## Written exercise:
Copy out, with no changes, everything from the line containing "Toggle the axes" down to the line containing "This screenshot has height=784, width=1548.", both of those lines included.

[Element and text location data]
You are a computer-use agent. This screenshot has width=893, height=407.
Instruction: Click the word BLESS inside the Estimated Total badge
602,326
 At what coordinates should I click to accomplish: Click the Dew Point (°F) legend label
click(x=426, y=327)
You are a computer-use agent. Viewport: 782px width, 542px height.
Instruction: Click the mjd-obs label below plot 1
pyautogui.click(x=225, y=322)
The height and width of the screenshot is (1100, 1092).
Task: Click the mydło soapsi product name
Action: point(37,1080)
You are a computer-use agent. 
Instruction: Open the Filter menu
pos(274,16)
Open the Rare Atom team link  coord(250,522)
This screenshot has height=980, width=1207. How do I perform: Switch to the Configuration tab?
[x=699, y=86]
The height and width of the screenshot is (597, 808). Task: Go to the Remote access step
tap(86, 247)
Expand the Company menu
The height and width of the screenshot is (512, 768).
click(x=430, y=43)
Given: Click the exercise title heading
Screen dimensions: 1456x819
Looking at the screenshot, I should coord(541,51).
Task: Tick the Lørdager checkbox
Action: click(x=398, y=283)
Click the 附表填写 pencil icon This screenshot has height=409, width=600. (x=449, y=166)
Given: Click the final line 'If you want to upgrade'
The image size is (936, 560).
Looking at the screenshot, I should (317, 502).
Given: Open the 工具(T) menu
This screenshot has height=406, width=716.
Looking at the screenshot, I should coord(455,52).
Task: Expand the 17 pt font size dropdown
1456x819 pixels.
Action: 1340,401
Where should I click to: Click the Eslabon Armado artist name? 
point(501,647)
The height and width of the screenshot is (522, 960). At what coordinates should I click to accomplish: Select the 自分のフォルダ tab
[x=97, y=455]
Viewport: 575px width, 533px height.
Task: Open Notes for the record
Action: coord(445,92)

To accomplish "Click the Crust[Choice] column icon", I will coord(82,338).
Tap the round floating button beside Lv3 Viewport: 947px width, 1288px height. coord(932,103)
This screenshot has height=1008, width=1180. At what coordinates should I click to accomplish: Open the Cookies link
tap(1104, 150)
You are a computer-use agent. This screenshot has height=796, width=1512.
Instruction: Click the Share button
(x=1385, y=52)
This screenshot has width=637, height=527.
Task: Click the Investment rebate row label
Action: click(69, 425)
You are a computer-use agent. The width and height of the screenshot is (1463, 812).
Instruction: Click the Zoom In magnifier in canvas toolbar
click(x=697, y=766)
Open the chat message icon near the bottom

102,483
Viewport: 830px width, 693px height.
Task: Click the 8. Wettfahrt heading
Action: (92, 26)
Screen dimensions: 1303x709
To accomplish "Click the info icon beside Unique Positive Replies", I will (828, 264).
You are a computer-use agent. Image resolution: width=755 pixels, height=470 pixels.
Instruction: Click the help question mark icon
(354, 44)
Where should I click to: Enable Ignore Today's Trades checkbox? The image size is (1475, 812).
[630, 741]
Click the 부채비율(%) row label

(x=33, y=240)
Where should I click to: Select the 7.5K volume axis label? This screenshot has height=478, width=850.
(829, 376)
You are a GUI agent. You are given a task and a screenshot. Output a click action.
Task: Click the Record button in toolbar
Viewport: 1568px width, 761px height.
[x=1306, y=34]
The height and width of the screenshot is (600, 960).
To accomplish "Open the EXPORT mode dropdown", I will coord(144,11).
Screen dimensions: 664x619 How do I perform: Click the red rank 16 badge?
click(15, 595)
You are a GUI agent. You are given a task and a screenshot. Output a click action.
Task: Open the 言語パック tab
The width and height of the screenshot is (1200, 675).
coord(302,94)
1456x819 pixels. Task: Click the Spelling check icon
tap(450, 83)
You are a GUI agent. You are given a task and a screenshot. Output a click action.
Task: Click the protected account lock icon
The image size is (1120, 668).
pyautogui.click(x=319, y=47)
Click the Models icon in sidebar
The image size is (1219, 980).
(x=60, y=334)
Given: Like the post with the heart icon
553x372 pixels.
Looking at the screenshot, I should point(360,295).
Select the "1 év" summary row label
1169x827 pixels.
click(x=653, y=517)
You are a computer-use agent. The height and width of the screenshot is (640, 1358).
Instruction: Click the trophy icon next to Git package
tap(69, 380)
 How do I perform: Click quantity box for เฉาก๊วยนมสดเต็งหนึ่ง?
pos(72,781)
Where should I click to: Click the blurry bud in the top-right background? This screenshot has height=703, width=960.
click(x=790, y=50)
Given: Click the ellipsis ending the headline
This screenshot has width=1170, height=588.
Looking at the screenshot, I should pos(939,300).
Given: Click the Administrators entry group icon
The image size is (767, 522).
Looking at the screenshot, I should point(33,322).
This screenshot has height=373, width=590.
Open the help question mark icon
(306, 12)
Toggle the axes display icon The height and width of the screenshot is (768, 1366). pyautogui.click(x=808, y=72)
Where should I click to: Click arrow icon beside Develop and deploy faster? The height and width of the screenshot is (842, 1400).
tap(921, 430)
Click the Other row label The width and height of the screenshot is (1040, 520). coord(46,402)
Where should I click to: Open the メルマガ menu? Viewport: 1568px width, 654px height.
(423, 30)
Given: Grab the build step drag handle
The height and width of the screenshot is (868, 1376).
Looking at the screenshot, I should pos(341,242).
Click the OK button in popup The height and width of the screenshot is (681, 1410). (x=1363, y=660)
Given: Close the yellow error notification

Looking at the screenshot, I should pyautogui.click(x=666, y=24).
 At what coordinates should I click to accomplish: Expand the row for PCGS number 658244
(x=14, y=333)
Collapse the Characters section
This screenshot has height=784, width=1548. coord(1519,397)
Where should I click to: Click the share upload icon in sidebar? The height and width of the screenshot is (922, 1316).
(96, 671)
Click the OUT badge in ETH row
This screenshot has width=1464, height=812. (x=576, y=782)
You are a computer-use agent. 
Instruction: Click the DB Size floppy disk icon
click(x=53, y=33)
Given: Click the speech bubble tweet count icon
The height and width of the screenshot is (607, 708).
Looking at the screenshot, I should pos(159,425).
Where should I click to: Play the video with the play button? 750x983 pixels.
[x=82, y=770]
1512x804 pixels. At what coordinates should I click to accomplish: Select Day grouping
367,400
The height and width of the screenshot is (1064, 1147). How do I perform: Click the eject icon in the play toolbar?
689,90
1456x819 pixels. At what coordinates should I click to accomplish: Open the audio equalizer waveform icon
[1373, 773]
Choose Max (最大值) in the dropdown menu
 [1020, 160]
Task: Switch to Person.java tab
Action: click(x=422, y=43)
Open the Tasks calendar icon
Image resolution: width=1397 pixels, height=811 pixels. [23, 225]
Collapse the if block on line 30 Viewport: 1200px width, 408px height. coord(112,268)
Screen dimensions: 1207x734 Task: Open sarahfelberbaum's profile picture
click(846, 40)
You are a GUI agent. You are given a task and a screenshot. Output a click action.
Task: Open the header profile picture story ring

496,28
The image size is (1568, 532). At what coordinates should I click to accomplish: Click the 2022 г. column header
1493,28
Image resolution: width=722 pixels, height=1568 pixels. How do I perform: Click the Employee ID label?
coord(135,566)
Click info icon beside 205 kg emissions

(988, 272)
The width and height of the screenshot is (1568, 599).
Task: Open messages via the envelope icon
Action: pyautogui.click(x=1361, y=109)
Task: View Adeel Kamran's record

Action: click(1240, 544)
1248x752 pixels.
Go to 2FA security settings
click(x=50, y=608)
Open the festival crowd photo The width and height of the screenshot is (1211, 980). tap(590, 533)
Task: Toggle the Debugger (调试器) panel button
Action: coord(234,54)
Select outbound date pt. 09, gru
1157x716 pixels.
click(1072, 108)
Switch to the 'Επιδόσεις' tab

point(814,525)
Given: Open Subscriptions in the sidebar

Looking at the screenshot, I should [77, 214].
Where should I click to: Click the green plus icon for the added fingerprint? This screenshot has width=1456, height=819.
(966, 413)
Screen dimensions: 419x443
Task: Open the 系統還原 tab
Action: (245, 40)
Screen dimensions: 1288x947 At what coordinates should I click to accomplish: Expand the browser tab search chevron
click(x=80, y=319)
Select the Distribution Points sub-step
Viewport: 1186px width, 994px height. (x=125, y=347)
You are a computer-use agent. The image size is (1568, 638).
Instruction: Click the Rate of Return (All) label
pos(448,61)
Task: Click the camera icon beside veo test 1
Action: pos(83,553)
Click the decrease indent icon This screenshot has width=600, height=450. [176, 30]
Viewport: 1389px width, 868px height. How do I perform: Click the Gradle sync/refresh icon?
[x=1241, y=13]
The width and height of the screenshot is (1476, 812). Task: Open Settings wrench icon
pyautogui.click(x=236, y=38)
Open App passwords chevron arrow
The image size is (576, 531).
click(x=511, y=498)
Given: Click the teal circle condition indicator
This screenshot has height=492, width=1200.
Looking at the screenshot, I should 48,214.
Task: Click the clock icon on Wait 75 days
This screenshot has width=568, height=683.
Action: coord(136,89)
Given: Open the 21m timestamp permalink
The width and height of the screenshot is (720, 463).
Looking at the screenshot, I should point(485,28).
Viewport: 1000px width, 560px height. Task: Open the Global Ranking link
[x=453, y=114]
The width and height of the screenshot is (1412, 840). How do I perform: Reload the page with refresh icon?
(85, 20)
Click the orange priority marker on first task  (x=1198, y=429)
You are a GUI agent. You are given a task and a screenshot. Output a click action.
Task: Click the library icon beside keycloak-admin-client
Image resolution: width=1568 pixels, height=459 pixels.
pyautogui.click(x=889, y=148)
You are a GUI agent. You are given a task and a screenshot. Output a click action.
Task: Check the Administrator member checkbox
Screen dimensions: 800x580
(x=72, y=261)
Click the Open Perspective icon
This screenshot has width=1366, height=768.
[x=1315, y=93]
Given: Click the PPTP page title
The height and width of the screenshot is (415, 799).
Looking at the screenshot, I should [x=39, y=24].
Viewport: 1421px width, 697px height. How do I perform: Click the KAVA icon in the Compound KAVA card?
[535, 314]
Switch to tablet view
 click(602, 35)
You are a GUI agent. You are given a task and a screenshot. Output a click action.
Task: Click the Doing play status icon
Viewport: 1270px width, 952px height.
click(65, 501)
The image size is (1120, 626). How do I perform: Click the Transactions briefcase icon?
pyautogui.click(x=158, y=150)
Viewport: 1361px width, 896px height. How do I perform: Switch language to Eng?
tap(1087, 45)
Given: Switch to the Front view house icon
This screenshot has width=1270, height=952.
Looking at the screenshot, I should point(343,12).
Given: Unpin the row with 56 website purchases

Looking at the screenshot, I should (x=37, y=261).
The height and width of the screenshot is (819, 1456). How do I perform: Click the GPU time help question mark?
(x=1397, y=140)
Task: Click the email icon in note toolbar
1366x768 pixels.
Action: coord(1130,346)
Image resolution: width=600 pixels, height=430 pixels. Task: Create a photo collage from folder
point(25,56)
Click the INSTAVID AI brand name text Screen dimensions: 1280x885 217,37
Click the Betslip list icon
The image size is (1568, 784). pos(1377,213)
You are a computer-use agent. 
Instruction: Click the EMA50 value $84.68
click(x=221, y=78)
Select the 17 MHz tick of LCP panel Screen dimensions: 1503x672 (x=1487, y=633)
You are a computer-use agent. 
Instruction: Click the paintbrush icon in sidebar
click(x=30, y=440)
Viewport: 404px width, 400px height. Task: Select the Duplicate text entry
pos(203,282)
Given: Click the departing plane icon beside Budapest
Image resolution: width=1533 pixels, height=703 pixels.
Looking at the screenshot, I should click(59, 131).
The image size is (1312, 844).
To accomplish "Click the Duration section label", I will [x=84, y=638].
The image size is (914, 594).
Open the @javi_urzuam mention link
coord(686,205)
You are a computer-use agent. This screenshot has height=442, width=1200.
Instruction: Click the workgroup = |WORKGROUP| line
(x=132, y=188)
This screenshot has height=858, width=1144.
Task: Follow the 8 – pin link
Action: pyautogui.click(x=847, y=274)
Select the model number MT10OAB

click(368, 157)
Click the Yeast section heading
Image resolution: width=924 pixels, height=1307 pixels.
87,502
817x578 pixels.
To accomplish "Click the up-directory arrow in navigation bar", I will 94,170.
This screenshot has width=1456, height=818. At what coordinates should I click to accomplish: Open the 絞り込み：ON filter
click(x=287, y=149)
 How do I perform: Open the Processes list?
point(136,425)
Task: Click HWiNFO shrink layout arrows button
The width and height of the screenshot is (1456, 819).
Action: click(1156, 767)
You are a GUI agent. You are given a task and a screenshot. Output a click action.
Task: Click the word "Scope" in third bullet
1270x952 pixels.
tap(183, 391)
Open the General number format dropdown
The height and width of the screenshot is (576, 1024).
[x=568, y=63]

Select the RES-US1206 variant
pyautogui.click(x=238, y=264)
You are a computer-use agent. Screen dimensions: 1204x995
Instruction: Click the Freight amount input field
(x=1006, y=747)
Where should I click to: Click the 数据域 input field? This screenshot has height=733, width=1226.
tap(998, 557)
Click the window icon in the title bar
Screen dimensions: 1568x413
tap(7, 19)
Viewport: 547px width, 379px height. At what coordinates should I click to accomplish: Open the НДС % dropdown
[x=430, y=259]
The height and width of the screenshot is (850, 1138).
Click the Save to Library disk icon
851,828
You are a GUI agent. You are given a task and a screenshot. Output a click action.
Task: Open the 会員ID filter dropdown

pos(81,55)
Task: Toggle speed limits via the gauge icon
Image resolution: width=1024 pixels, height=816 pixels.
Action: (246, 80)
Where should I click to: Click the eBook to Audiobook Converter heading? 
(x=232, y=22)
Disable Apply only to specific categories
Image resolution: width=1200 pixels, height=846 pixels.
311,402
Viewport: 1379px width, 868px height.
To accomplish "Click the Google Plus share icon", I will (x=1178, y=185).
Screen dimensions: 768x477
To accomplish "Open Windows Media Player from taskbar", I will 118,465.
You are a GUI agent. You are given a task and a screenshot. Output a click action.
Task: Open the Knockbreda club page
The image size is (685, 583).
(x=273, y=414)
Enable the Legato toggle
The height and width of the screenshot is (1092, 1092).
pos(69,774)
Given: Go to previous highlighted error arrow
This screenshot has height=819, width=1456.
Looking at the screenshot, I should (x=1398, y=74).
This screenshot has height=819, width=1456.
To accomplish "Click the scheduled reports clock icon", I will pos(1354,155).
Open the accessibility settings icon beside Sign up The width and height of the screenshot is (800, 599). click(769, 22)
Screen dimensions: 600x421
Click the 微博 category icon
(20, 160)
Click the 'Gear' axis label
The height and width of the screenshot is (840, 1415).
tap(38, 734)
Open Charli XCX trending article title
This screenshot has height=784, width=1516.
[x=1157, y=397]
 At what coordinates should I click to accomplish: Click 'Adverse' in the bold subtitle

## Answer below:
Toggle the axes display icon The height and width of the screenshot is (768, 1366). pyautogui.click(x=808, y=72)
Where should I click to: Click arrow icon beside Develop and deploy faster? The height and width of the screenshot is (842, 1400).
tap(921, 430)
Click the Other row label The width and height of the screenshot is (1040, 520). coord(46,402)
Where should I click to: Open the メルマガ menu? Viewport: 1568px width, 654px height.
(423, 30)
Given: Grab the build step drag handle
The height and width of the screenshot is (868, 1376).
Looking at the screenshot, I should pos(341,242).
Click the OK button in popup The height and width of the screenshot is (681, 1410). (x=1363, y=660)
Given: Close the yellow error notification

Looking at the screenshot, I should pyautogui.click(x=666, y=24).
 At what coordinates should I click to accomplish: Expand the row for PCGS number 658244
(x=14, y=333)
Collapse the Characters section
This screenshot has height=784, width=1548. coord(1519,397)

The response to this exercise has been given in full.